What We're Actually Losing
Younger students now show higher AI dependence and lower critical thinking scores. The pattern is clear: cognitive offloading weakens independent analytical ability.
AI doesn't just help students. It replaces the struggle that builds capacity.
When you outsource problem-solving to a machine, you skip the neural work that creates problem-solvers. The friction is the point. The difficulty is where learning happens.
I know this from music. You can't shortcut your way to mastery. The hours of repetition, the frustration of missed notes, the grinding process of improvement—that's not inefficiency to eliminate. That's the mechanism that builds skill.
The Counterforce
Musical training enhances verbal memory, reading ability, executive functions, and general reasoning skills. These are exactly the human-distinctive capabilities that AI dependency erodes.
Music education forces deep engagement. You can't AI your way through learning an instrument. Your fingers have to do the work. Your brain has to make the connections. Your patience has to endure the plateau.
That's why we built Bournemouth Music School the way we did. We bring music lessons to students' homes, removing the logistical friction while preserving the cognitive friction that matters. Convenience in access, not in effort.
Our teachers are young enough to understand the AI generation but trained enough to know what genuine skill-building requires. We're not trying to make learning easier. We're trying to make it accessible.
What This Means For Parents
If your kid is using AI for homework, they're practicing completion, not comprehension. They're building speed, not depth.
The question isn't whether AI tools are bad. The question is whether your child is developing the capacity to think without them.

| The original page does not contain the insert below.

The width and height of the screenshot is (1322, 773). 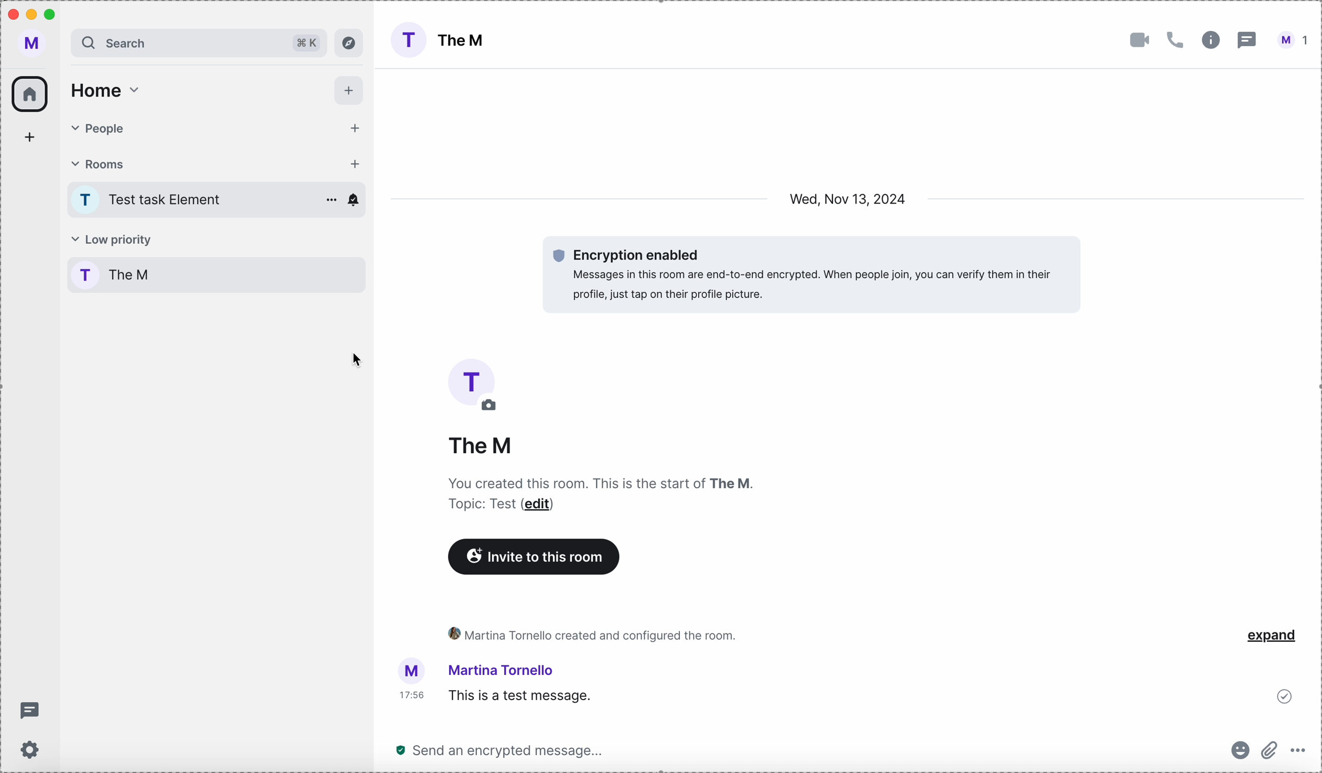 I want to click on cursor, so click(x=359, y=360).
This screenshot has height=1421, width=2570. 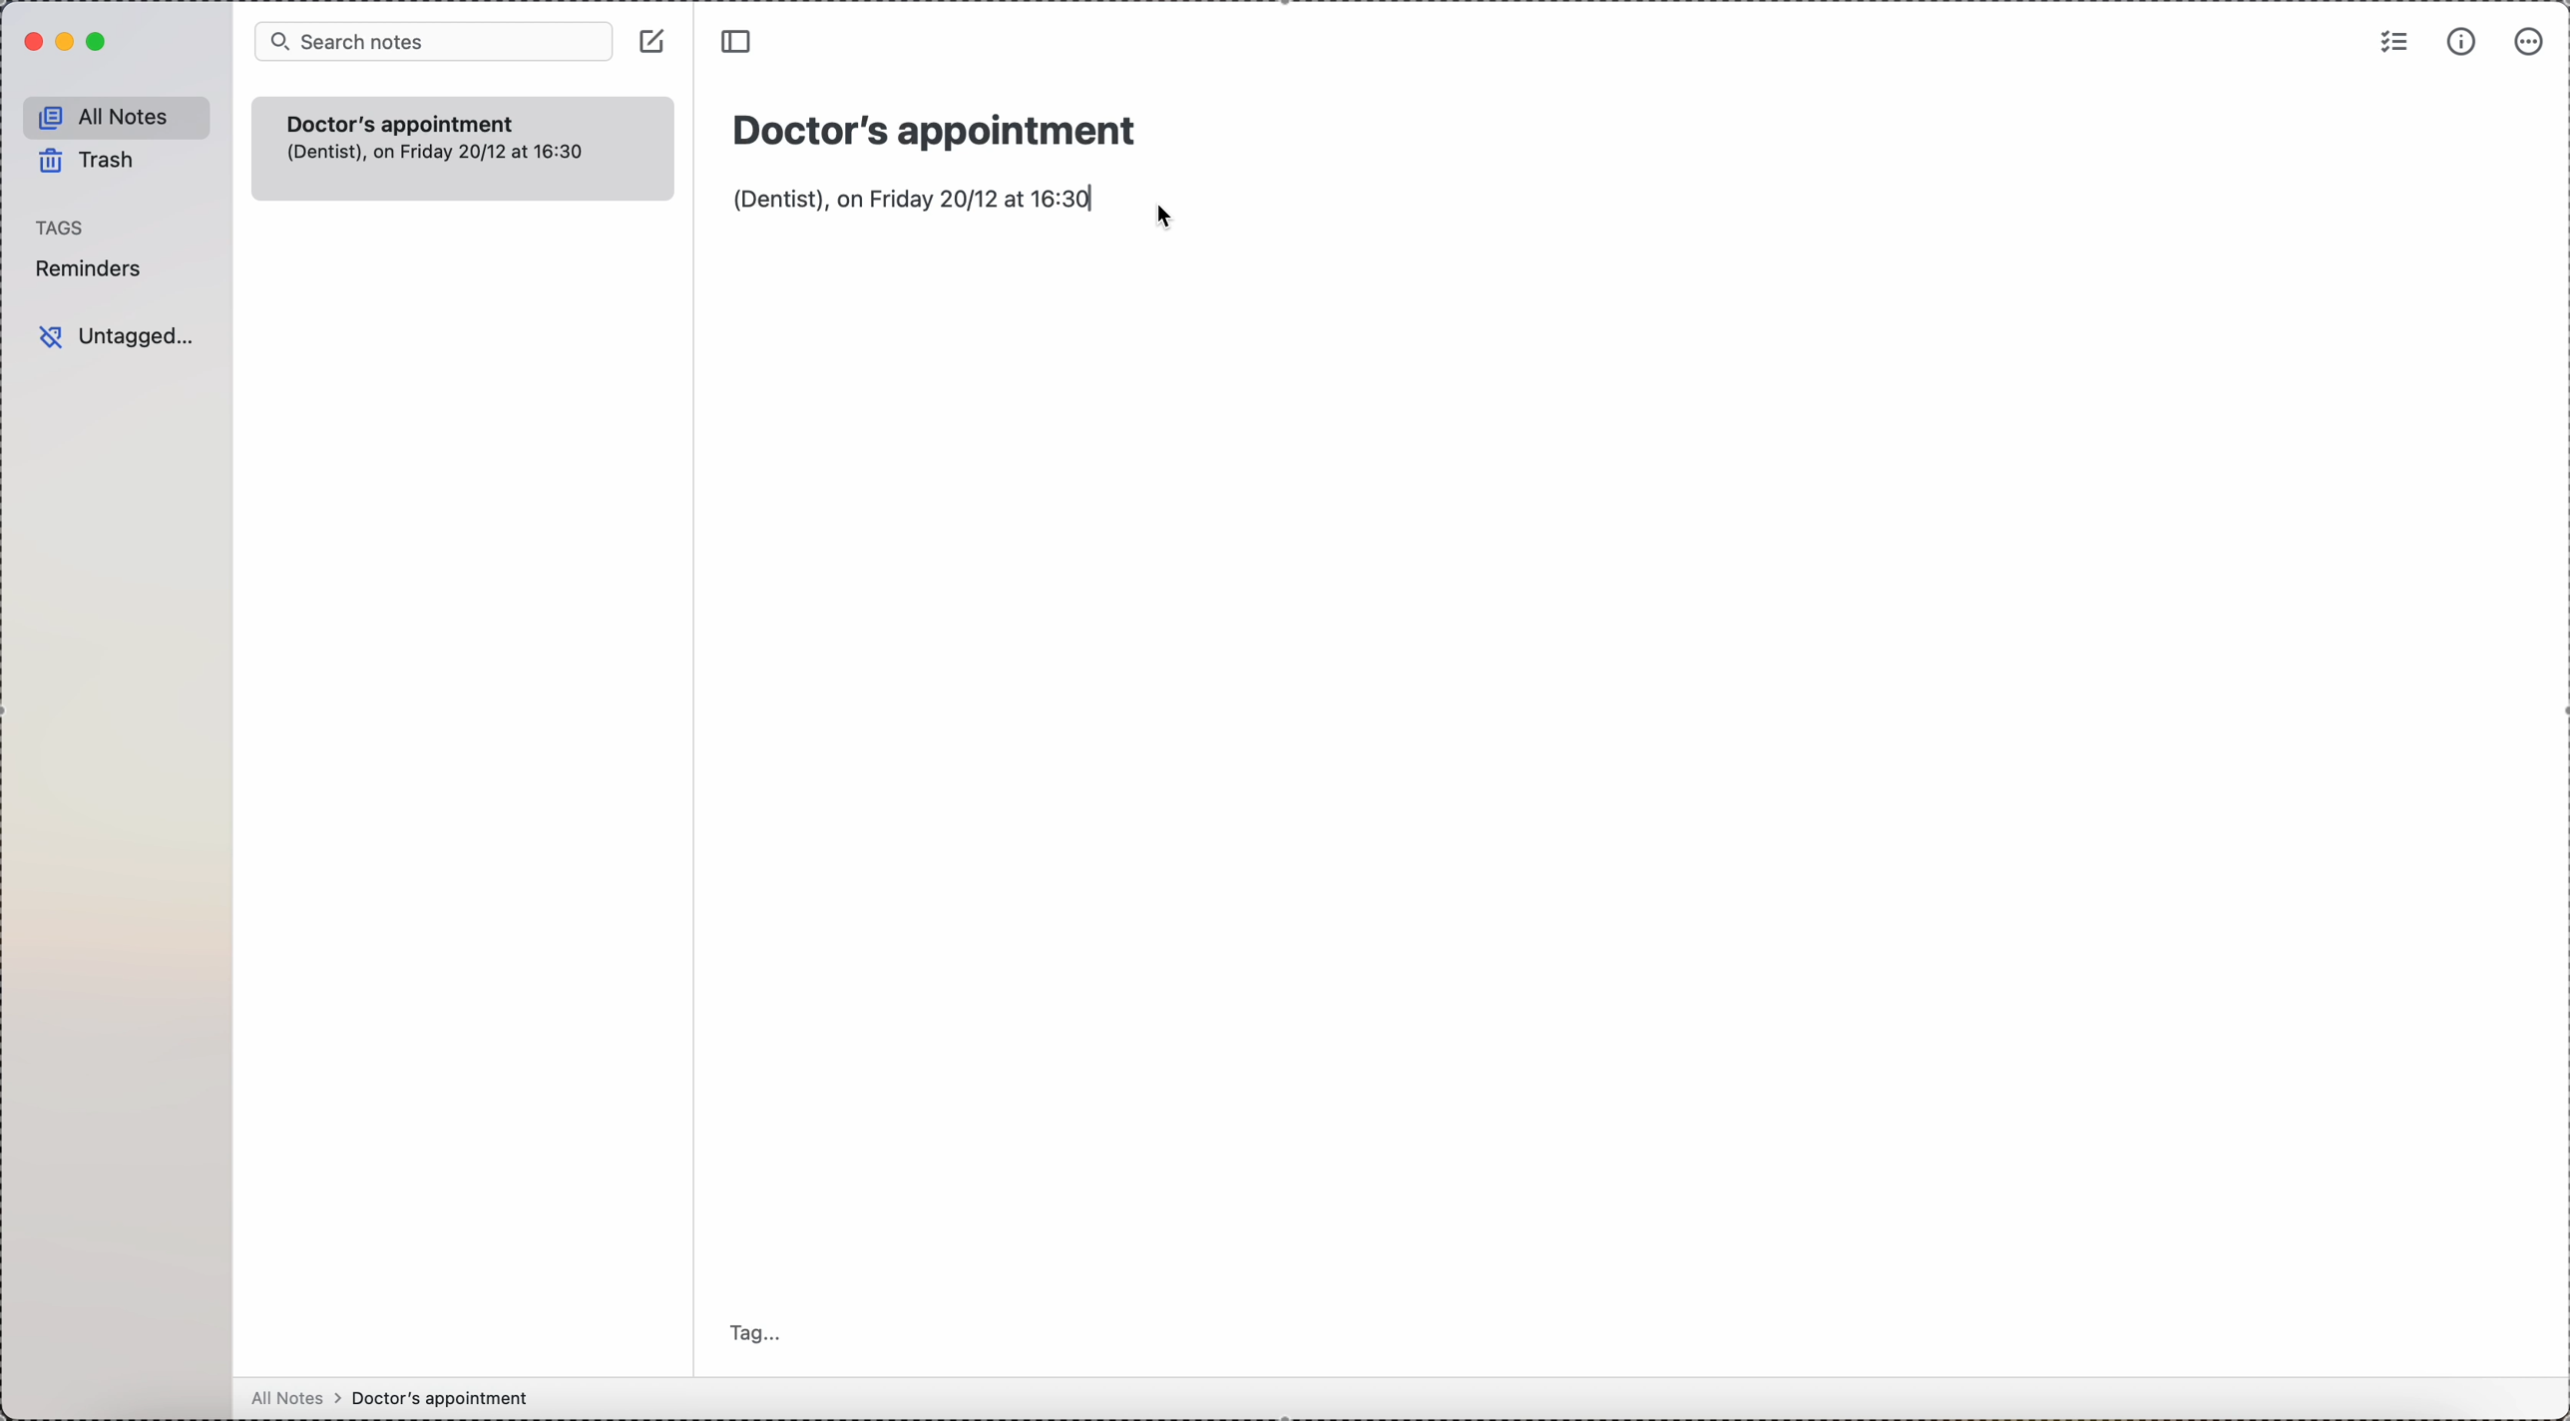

Music lessons won't solve everything. But they force the kind of sustained, effortful practice that builds executive function. The discipline to sit with difficulty. The patience to improve incrementally. The self-regulation to practice when you'd rather quit.
These aren't soft skills. They're cognitive infrastructure.
The Real Cost
We're raising a generation that can generate answers faster than ever. But can they generate questions? Can they sit with ambiguity? Can they push through difficulty without outsourcing the hard parts?
AI made education faster. But it might be hollowing it out.
The students who thrive in the next decade won't be the ones who learned to use AI most efficiently. They'll be the ones who built cognitive capacity strong enough that AI enhances their thinking instead of replacing it.
That capacity doesn't come from convenience. It comes from struggle. From practice. From disciplines that refuse to let you shortcut your way to competence.
Music is one of those disciplines. So is mathematics done by hand. So is writing without autocomplete. So is any learning that forces your brain to do the work.
We're at a choice point. We can optimize for speed and watch critical thinking atrophy. Or we can preserve the friction that builds capability.
I know which one I'm choosing. Both for my students and for the future they're walking into.